[Tutorial] Anamorphic Bloom

I wanted to have anamorphic bloom for quite a long time now and I finally found a way to do it natively, without cheating with particles.
I detailed my findings in an articles on my personal blog : http://www…fr/blog/2017-05-anamorphique-bloom-with-unreal-engine-4

It seems that the engine already support it since a few versions, but I didn’t find any documentation for it. I simply discovered it by looking in the source code this week. However the default effect wasn’t enough for me so I went further and tweaked the engine source code to enhance the effect. I only tested it with the Unreal Engine 4.15, I did not yet tested the 4.16 version and the new Convolution Bloom. However the advantage of my modification is that I don’t change performances (unless I’m mistaken).

I would love to hear some feedback from a Rendering dev about it. I’m sure it is possible to do better but the engine code is a bit too complex for me unfortunately. Some hints could help. :slight_smile:

http://www…fr/blog/wp-content/uploads/2017/05/comparison.jpg

http://www…fr/blog/wp-content/uploads/2017/05/anamorphic_exedre.jpg

This is actually very interesting. I imagine those controls to be natively supported in 4.17. Thanks for sharing!
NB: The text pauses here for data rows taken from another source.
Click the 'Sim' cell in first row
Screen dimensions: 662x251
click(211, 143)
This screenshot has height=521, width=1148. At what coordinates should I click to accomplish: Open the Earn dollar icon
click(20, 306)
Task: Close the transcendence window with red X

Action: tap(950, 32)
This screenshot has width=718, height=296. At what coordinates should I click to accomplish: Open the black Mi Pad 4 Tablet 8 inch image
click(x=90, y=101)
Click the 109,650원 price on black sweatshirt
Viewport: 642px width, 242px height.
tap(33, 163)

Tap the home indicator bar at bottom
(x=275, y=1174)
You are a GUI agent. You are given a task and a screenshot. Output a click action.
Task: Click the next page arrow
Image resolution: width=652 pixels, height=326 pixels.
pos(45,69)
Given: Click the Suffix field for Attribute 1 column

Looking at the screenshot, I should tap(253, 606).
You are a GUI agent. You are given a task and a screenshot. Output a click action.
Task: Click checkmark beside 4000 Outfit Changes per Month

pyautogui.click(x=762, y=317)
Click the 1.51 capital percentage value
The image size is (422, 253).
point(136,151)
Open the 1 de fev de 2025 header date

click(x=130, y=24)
No way! Did you notice any performance loss when you cranked it up to 11?
there’s also r.bloomQuality which could solve some of the artifacts you experienced

Really great timing, been working out anamorphic lens flares myself over the weekend

I used a Post Process for mine,
Just used a HLSL directional blur shader on the bright parts of the scene and layered it back on
however it’s really resource intensive, needs about 100 samples for it to look smooth

The performances shouldn’t change from the default bloom that much (I guess the pixel coverage is a bit bigger but the whole system is identical). So it should be stable. The thing is, I have a very good rig so I don’t experience performances issues really often. I need to do some profiling. As for the BloomQuality, I’m always on “Epic” in the editor, but again I have to try it to see how it will behave.

Nice example in your case ! That’s the goal i was looking for ! :slight_smile:
100 iterations is indeed very expensive, using a downscaled intermediate render-target should be much more interesting is this case. This is basically how the default bloom works.
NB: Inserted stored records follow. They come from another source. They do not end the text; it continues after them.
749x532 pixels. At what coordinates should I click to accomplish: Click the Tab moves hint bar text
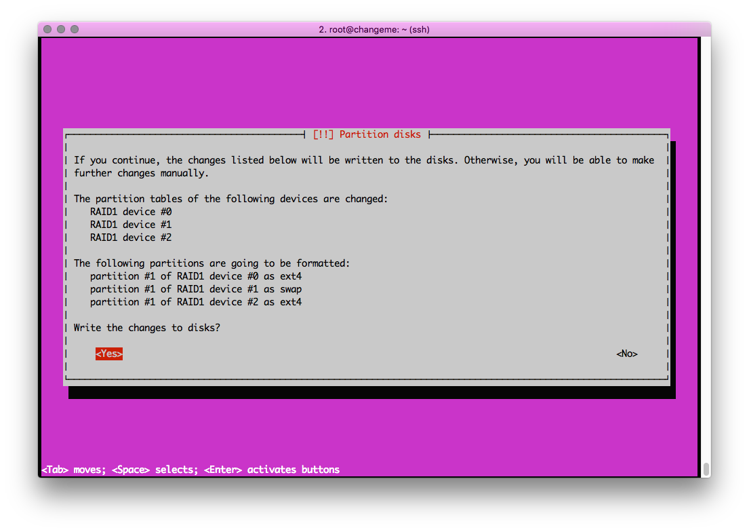click(190, 470)
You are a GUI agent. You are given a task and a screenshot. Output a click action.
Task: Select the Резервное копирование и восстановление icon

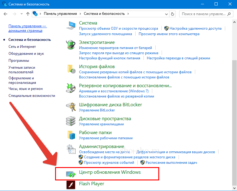click(71, 88)
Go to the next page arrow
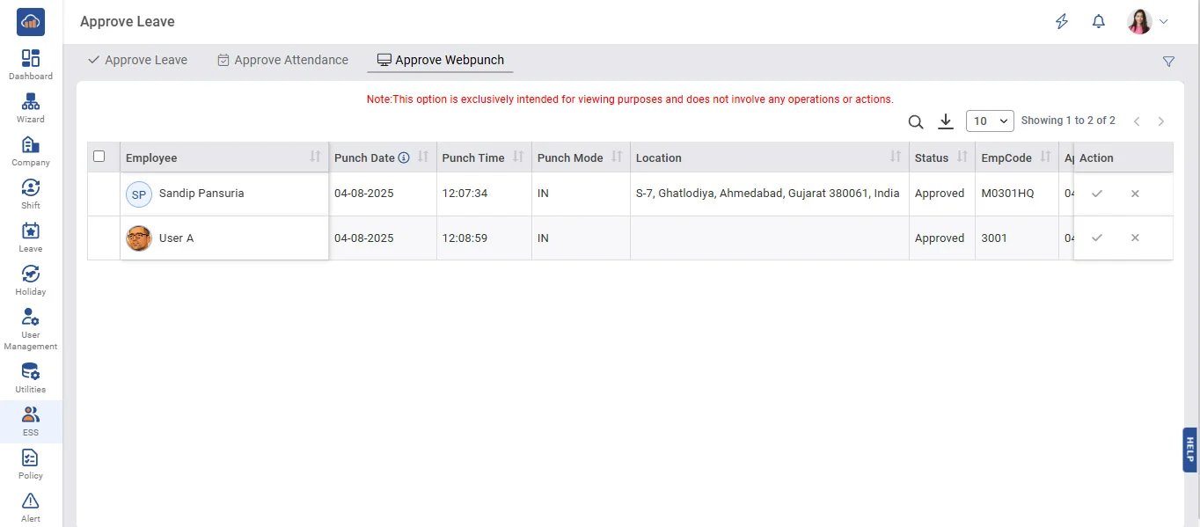 tap(1161, 121)
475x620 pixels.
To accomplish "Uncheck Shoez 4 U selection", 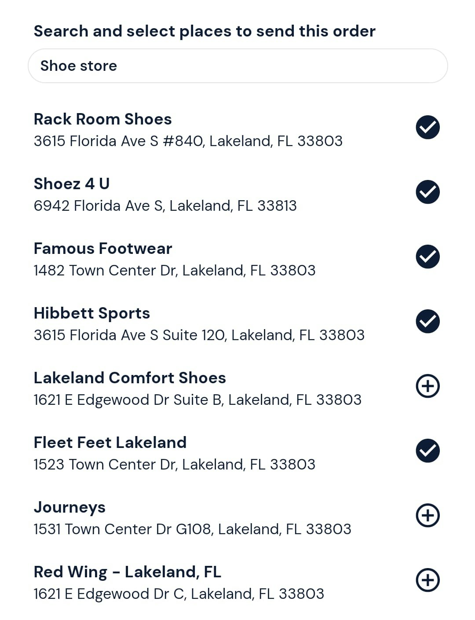I will click(428, 192).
Well I have to give a try to this solution aswell. Anyway would like a native support for customs lens like UDK or so on, to fake aswell the far away lights.
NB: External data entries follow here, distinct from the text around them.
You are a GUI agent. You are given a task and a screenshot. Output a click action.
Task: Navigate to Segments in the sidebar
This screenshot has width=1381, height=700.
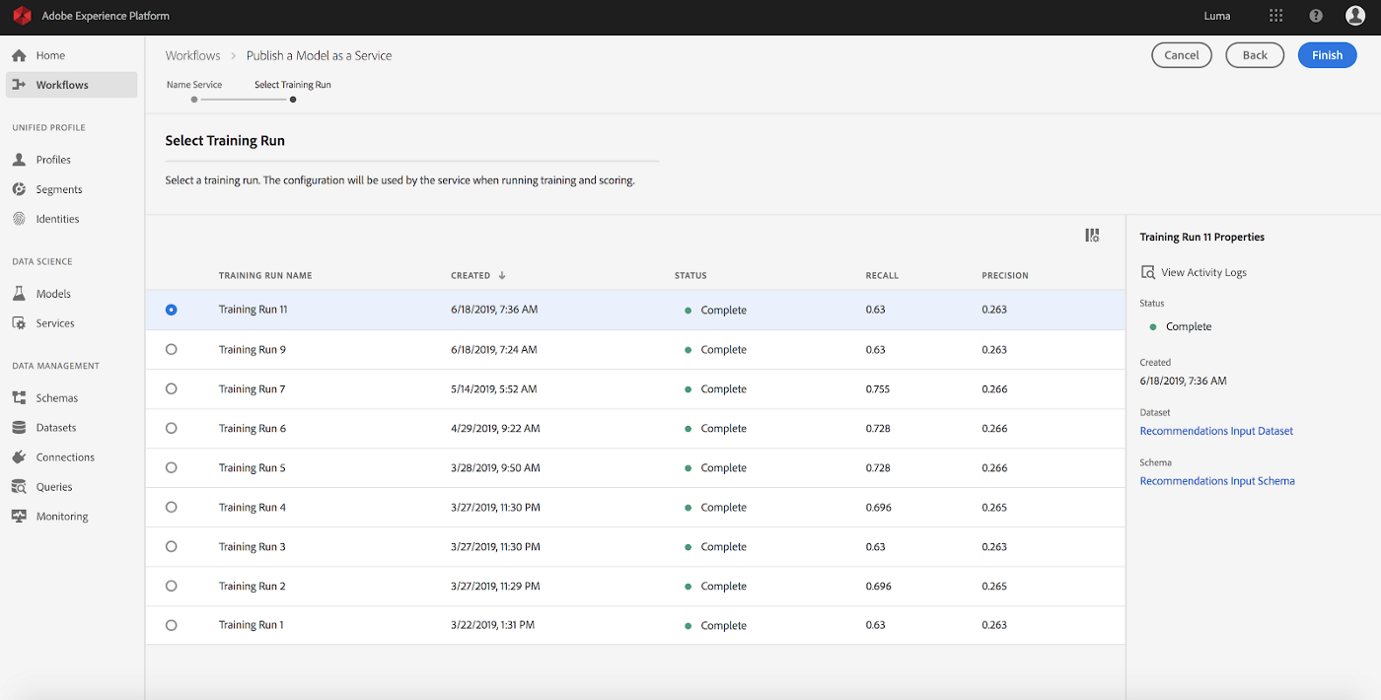click(x=57, y=188)
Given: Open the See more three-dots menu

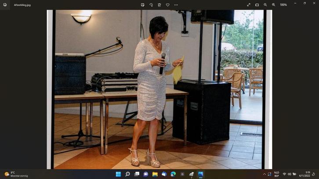Looking at the screenshot, I should point(176,5).
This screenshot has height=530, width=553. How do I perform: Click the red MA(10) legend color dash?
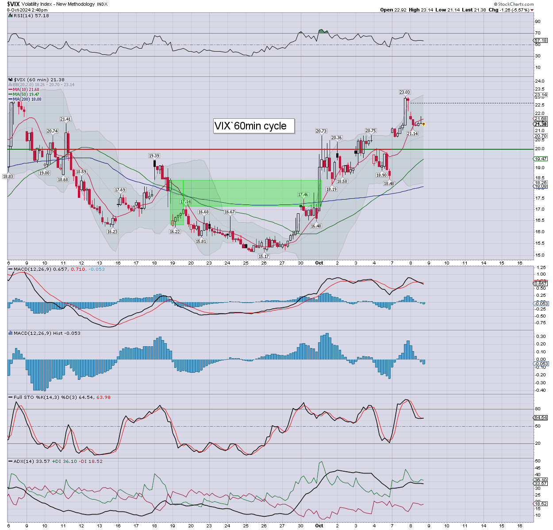click(x=11, y=90)
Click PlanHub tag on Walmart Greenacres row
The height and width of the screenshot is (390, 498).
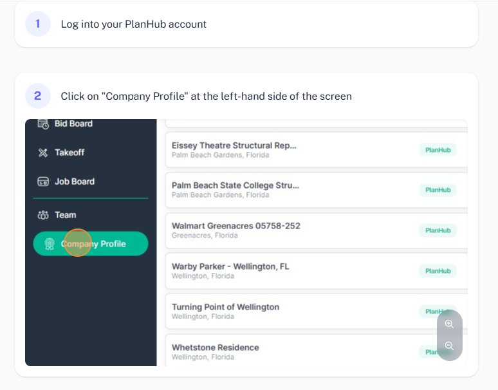pos(438,230)
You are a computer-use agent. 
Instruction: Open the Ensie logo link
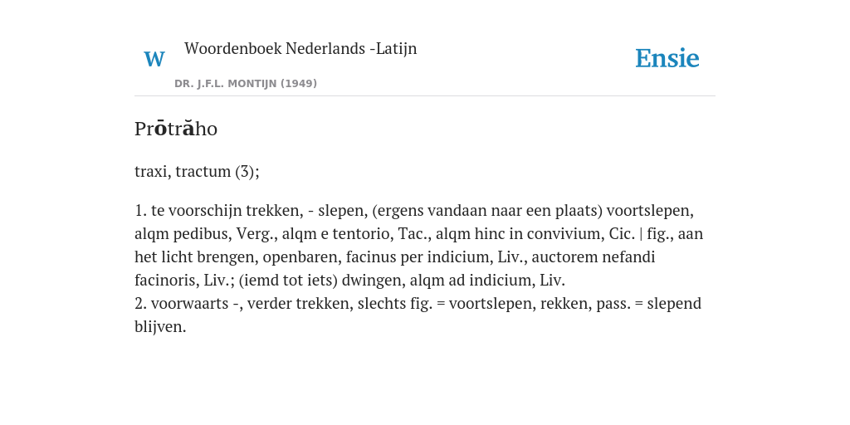(x=667, y=58)
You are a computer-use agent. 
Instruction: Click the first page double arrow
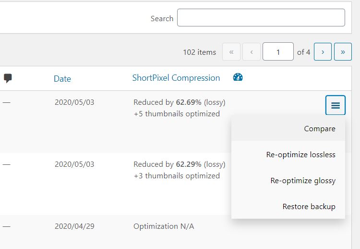click(x=231, y=52)

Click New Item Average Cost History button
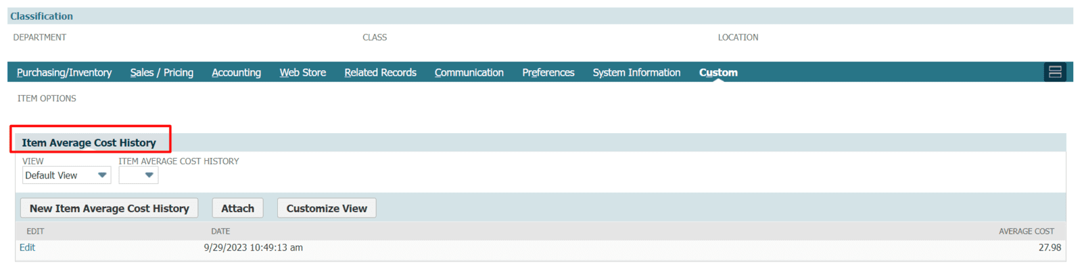(109, 208)
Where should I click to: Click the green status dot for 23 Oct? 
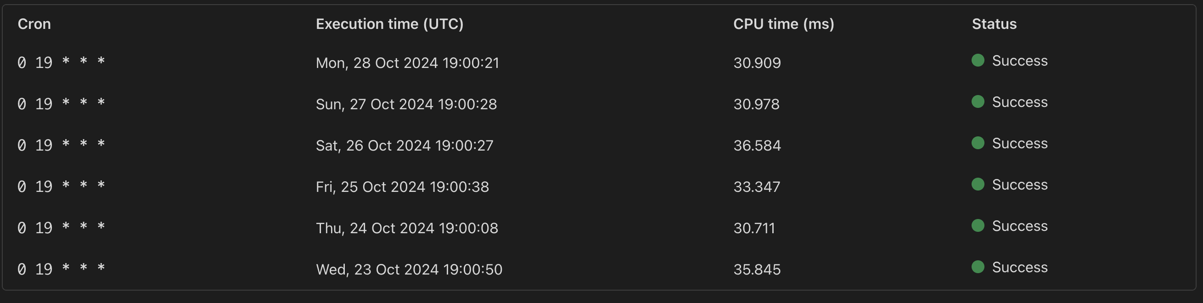pos(978,267)
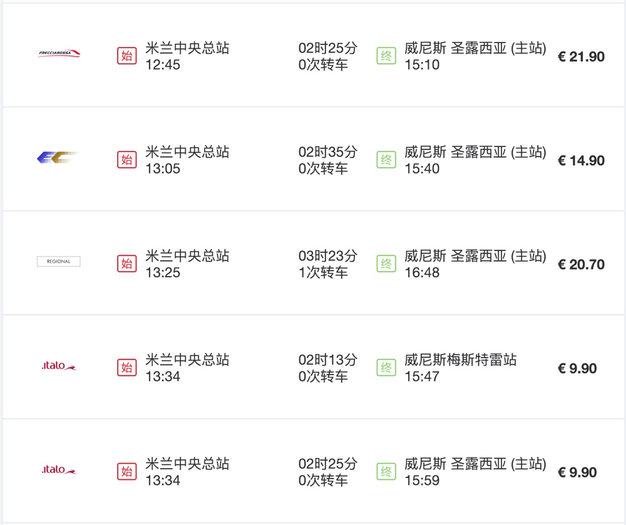The image size is (626, 525).
Task: Click the red 始 icon on the 13:25 departure
Action: pos(126,263)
One day, we’ll be able to do that as a plugin.

I would love to do is as a plugin too, hacking the engine each time a new version comes out is annoying.

This is a nifty little engine modification, thanks for sharing. As far as dealing with engine changes, tis the life of a developer with an evolving platform! That’s why you need to version lock for your projects, rather than update every time a new version comes out :wink:

I’ve tried a few methods of getting a hook into the post-processing stack for external modification (like adding a delegate in PostProcessing.cpp that could be used outside the engine module) but it’s always been a bit of a rabbithole that eventually results in abandoning that and just directly adding code to the engine itself again. But, usually that always comes as a result of time constraints, so I’m hoping to figure out a decent and as unobtrusive a workaround as possible eventually.